Lesbians and Transwomen — Part 2

After further contemplation of the original post, I think I misapprehended the (albeit unarticulated) argument that lesbians should not ab initio exclude transwomen as romantic partners.

It should be a given that people have little or no control over attraction. A number of modern films (perhaps most famously, The Crying Game) present situations in which men discovered that a female to whom they were attracted and with whom they engaged in physical romance was (anatomically) male. The comical (but also tragic) result is a polar reversal of attraction. The issue(s) presented by the characters’ internal dissonance—whether intentional or inadvertent—highlights the complaints of gynephilic transwomen. In other words, if a woman experiences attraction to a transwoman only to discover that such transwoman is genetically male, the reversal or voiding of attraction signals an unstated (perhaps unrealized) hatred or distrust of men, not a question of physiochemical or physiological or psychological attraction.

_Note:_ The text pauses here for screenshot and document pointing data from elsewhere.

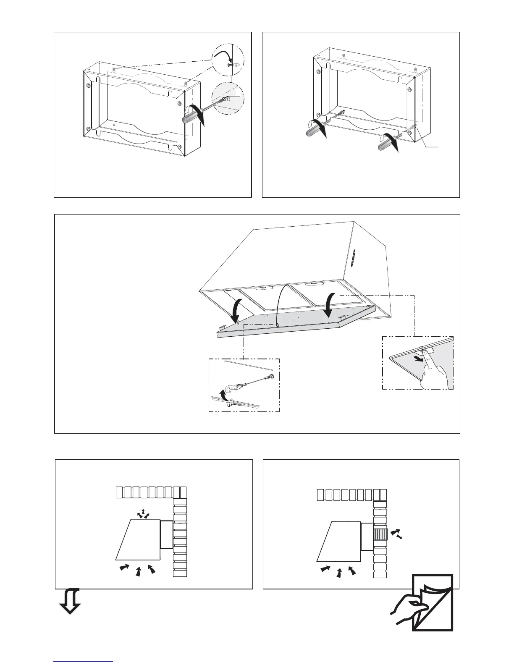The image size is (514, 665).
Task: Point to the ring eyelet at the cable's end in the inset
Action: point(272,376)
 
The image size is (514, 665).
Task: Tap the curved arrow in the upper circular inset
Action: point(222,55)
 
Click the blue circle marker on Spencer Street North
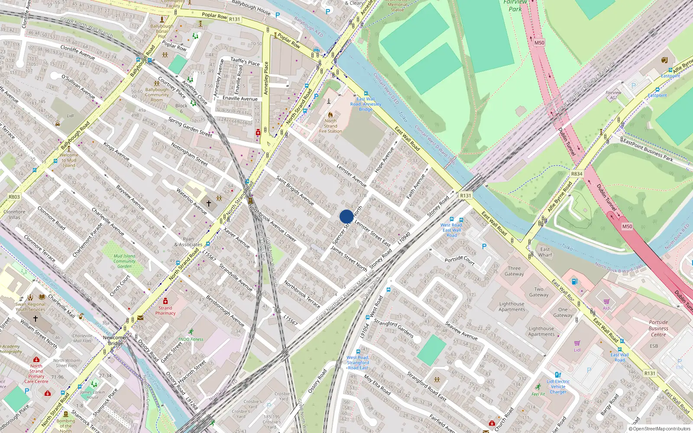(x=346, y=216)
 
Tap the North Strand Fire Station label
(x=330, y=126)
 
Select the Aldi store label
(x=606, y=308)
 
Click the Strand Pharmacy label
(x=165, y=310)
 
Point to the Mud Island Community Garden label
(x=124, y=261)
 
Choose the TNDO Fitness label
(x=191, y=339)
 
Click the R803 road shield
(x=14, y=197)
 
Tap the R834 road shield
(x=576, y=174)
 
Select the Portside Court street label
(x=460, y=260)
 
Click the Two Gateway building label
(x=539, y=292)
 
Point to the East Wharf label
(x=545, y=252)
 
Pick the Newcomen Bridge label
(x=115, y=340)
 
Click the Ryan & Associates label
(x=188, y=242)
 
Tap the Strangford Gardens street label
(x=393, y=329)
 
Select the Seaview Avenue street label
(x=461, y=331)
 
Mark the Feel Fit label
(x=538, y=394)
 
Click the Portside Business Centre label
(x=658, y=328)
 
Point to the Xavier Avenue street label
(x=236, y=238)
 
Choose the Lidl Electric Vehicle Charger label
(x=558, y=387)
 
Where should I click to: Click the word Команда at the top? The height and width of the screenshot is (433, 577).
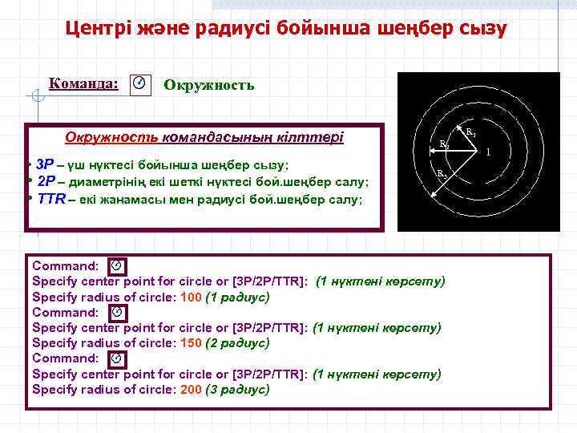(83, 83)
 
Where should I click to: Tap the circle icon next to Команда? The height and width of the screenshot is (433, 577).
(139, 83)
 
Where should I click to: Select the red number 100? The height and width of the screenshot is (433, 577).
(192, 297)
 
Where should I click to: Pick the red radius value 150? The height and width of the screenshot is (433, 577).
(192, 343)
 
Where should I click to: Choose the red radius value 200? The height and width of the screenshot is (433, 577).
(192, 390)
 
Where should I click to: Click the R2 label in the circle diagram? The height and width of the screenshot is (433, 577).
(443, 145)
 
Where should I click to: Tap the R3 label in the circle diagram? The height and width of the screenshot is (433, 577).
(442, 172)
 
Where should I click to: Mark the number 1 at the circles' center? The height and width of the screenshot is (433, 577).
(488, 152)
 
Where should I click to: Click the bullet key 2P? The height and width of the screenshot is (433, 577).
(46, 180)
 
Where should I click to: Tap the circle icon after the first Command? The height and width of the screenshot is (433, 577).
(115, 265)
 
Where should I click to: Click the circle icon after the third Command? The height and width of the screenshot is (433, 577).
(115, 358)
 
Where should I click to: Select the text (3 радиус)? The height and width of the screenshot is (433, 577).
(238, 390)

In such cases, the cisgender lesbian who rejects a transwoman undermines the authenticity of her expressed sexual orientation by, at least in part, manifesting a psychological aversion to men. Now, this is not to say that a homosexual ciswoman would necessarily feel attraction for a transwoman; after all, not ever heterosexual ciswoman experiences attraction toward every cisman any more than she experiences the same intensity of attraction among all those to whom is attracted. But for a person to override or suppress such attraction is conceivable prejudice.